* An extra set or two of clothes for baby, and an extra shirt or sweater for you. This is obviously for that blow out diaper that will occur at the worst possible time, as well as spit-up.
* Diapers, wipes, diaper rash ointment. Pack more diapers and wipes than you think you will need—anticipate delays. Babycenter recommends one diaper for each hour you will be in transit.
*Disposable changing pads – Huggies makes a disposable changing pad that can be used once and thrown away. If you don’t care for these, like me, make sure your changing pad is removable and not attached to your diaper bag. Airplane restrooms are tiny, so you will need to take the pad out and make it fit the space.
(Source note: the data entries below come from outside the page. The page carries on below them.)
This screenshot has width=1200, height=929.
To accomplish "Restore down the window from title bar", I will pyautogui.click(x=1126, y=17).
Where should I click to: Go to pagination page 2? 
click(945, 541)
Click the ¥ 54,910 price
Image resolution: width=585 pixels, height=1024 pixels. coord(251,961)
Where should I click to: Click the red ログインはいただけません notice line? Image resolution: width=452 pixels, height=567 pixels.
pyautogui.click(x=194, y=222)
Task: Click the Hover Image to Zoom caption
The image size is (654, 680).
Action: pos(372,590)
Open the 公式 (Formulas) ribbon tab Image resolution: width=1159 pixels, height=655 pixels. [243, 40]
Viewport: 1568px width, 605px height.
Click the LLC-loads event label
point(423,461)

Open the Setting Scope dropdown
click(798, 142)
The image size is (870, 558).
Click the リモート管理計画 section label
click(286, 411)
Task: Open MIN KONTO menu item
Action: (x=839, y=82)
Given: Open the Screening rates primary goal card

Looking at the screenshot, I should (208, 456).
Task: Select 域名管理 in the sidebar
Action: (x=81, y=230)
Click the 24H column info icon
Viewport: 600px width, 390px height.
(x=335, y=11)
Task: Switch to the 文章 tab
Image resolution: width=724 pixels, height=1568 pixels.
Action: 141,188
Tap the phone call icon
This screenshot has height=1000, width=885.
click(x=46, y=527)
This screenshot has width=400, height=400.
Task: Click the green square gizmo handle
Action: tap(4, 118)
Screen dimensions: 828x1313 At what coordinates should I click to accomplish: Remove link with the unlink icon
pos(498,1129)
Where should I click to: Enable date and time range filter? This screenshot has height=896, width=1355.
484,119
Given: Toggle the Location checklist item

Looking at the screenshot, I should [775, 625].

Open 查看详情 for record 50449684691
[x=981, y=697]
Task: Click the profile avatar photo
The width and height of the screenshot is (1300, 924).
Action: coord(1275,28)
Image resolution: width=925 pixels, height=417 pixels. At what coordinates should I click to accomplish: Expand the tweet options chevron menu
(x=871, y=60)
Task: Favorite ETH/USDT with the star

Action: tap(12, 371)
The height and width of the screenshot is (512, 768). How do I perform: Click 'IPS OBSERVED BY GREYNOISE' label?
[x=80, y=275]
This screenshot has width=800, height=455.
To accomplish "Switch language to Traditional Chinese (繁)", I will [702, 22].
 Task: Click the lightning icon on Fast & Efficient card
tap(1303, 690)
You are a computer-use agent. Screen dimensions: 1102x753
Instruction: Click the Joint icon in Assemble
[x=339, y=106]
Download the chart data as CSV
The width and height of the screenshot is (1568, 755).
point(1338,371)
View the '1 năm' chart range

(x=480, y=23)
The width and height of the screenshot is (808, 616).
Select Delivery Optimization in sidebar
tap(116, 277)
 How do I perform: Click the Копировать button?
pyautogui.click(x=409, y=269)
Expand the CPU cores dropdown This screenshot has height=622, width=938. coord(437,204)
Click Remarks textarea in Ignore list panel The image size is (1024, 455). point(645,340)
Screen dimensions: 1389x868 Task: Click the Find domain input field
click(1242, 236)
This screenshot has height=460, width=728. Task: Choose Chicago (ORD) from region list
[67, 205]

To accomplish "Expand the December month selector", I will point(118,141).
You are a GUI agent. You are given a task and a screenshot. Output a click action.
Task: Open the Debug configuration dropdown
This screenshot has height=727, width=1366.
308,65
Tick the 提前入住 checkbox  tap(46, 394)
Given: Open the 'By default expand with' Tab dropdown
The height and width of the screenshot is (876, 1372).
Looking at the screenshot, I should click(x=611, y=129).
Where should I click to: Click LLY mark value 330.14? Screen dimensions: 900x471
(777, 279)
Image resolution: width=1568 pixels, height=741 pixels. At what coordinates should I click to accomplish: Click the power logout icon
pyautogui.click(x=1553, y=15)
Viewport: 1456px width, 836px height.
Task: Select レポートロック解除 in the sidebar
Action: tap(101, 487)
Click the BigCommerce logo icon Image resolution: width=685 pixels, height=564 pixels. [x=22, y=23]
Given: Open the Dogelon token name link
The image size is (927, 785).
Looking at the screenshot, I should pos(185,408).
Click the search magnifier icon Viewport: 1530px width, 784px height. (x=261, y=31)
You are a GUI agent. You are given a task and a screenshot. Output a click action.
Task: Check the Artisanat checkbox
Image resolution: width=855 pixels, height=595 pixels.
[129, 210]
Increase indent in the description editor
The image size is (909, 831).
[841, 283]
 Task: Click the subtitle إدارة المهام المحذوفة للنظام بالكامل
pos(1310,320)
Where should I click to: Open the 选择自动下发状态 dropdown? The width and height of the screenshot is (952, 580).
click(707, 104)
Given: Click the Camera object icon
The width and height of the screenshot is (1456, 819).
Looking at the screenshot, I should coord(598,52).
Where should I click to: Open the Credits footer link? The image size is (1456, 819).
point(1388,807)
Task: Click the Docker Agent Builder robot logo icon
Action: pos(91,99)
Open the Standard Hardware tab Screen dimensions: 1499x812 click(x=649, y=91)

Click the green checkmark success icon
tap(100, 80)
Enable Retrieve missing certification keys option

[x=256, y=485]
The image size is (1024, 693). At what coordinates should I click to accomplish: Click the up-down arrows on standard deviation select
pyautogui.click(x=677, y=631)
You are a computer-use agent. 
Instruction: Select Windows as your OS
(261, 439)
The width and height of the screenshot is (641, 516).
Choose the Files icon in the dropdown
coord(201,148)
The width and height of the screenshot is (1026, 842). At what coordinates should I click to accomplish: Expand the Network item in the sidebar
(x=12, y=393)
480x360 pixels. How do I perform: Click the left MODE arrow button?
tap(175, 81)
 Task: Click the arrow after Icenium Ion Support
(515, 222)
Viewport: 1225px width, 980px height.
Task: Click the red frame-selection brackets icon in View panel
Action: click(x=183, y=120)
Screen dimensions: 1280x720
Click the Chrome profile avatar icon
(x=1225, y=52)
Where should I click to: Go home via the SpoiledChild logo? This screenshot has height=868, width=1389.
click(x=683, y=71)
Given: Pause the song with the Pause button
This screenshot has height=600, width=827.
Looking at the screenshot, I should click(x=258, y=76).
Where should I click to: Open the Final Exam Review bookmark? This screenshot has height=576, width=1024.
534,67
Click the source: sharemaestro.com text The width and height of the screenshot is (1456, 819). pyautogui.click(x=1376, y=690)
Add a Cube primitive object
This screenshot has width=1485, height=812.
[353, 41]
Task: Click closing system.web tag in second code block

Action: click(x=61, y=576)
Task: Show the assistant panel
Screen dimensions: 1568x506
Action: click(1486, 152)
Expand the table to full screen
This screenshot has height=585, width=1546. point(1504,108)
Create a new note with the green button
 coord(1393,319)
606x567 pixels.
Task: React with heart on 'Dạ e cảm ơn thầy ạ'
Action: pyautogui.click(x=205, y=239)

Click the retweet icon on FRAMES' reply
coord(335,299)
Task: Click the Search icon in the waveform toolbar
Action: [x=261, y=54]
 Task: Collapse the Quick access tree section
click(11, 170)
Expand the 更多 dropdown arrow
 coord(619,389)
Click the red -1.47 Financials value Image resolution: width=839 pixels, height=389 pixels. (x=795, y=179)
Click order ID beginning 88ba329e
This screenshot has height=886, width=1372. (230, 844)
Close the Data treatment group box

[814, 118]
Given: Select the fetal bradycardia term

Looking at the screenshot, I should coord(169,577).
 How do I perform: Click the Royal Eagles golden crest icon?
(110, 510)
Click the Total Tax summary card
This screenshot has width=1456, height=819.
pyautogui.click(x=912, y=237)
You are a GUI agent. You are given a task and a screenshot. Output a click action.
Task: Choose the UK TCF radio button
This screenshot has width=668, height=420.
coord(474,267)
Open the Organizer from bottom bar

*Plastic bags to dispose of the mess. It could be helpful to pack each diaper in its own plastic bag so you are certain you don’t run out.
* Whatever your baby eats. TSA regulations permit baby formula, breast milk, and baby food in carry-on luggage, so long as you are traveling with your child. You will not be asked to test or taste these, but you may be asked to open the containers. You have to declare these items once you get to security. Don't forget small plastic dished, spoons, and disposable or vinyl bibs if your baby easts solids.
* Small bottles of hand sanitizer, baby wash, and baby lotion
* Favorite toys, blankets, teddy bear, or pacifier or other soothing tool. Bring extra pacifiers in case they get dropped and lost, plus pacifier wipes to sanitize any dropped pacis.
* A new toy to distract the child.
* If your baby is teething, bring some teething rings and biscuits for them to chew on. Gel filled teethers are allowed in your carry-on.
* Medications needed for you and/or your child, prescriptions, and your pediatrician's phone number.
* Bottled water and a snack for you. Snacks shouldn't be an issue, but water will have to be purchased once you are through security. Most domestic flights no longer have meal service (except in First Class), so be prepared.
* Sling or front carrier to help you get safely through crowded areas (i.e. airport). You might even consider this in lieu of a stroller.
* Birth certificate or vaccination records as baby's proof of identity.
* Baby Clothes—you can organize your baby’s clothes using resealable plastic bags, so you don’t have to rummage through the entire suitcase to find a matching sock. Pack an outfit or two for each day (including sleepwear) in a gallon-size bag. Use the clean empty bags for soiled clothes later on.
* Extra diapers & wipes—you might assume that you can find these items at your destination, but that is not always the case. If it is not an area you are familiar with, you may have trouble locating the brand you normally use. If you are using cloth diapers, be sure to pack detergent so that you can soak them as soon as you arrive and do laundry when needed.
* If you are visiting family, you can ask them to help you find the nearest store that carries your brands of diapers, formula, etc. You can also order large items, such as formula, to be shipped to your destination, if you are planning a longer trip.
* Clothes for You: Take a few extra tops for spit-up, spills, and other disasters mentioned above.
* Portable crib or playpen for your child to sleep in. This will incur an extra fee, so if you are traveling to visit family or friends, see if someone has one you can borrow. You might also consider buying a used one once you get to your destination form somewhere like Once Upon a Child. This could actually be cheaper than paying a checked luggage fee each way.
* Inflatable bathtub to make bath time easier at your destination.
* Car seat and stroller. If you are checking your car seat, I recommend buying a travel bag for it to protect it from rough handling. Most airlines allow you to check your car seat at no additional cost. The same thing goes for your stroller
* Extra medication, sunscreen, diaper rash lotion, and other toiletries. You may not be able to find your favorite brand at your destination, so pack a few extras, just in case. Put these in clear plastic bags in your luggage so they can be seen by safety inspectors when they open your bag. Plastic bags also protect against spillage.
Can you guys think of anything I have missed?